“When the forgotten old dogs begin to bark & spearhead the market advance, the stock market is on its last feeble legs.” – William O’Neil
Last week was triple-witching option expiration week, the market made small advance helped by the strength in bank and healthcare sectors, but many other leaders have behaved suspiciously with some sold off hard considerably. Internals were in doubt!
After a brief 3% correction, the market has reversed up and climbed nearly 5% for past three weeks. S&P 500 rose over 68 points from its low of 1,485 hit on Feb. 26th to its high 1563.32 reached last Thursday.
But the market internals have weakened in recent sessions!
The strongest stocks are either stalling out or pulling back from their recent highs, such as GOOG, PCLN, AMZN, KORS, WHR, GS; the beaten down laggards bounced up sharply despite some of them retreating seen in VMW, MLNX, FSLR, AAPL; and also some weak names kept being sold off further to their year lows, such as ISRG, BIDU, ULTA, RAX, DDD, and ISRG is one of wild puppies mentioned repeatedly with huge bearish reversal. GOOG had an exhaustion gap when it hit recent high of 844 on big volume before pulling back, mentioned on Twitter.

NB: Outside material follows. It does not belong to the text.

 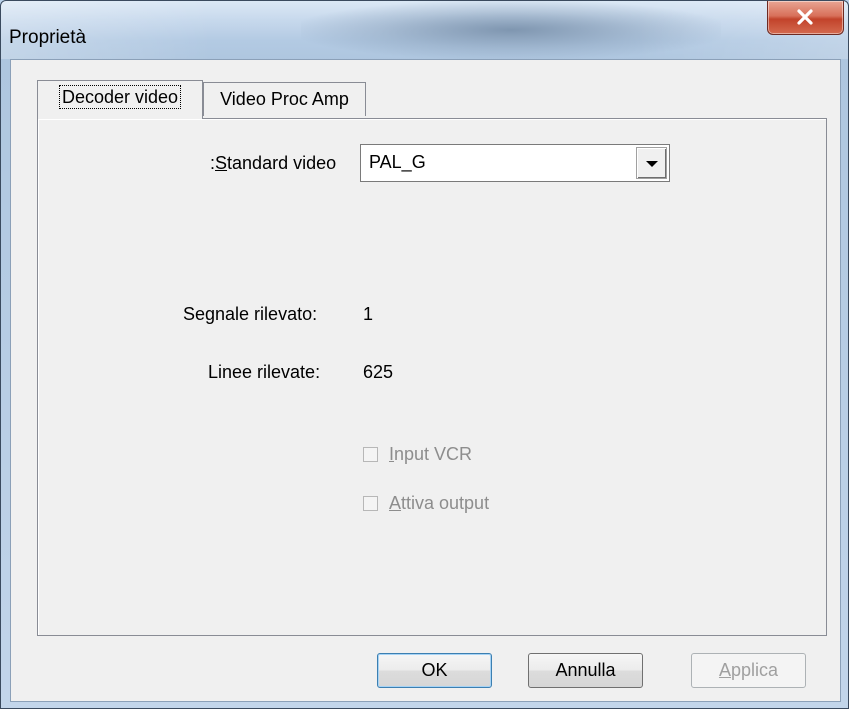 I want to click on tab-label: Video Proc Amp, so click(x=284, y=99).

There is a saying: Don’t short a strong market as 80% of stocks tend to follow the overall market trend. However, plenty of individual names have acted alone based upon their own charts and price action, not following the broad market trend, and it is an interesting character of the recent market rally.
In conclusion, there are a few caution signs for a serious market pullback:
- The market rally is now four-month old since November low, mature enough for serious profit taking.

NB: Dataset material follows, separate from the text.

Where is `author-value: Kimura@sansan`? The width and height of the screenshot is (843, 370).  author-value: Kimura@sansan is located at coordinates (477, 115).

- The volatility index or VIX is below year 2007 low near 11, a sign of complacency.
- The rotation seems to be running out of gas with only beaten down stock trying to snap back, helping market stay up.
- The random price and whipsawing action were seen everywhere, and it’s hard for traders to hold positions overnight, a sign of instability.
With the end month/quarter window dressing near, we will likely see further gyration moves as institutions would re allocate their portfolios. As traders, it’s time to keep our sense guarded, have powder dry, be flexible, and be objective. Best luck on trading!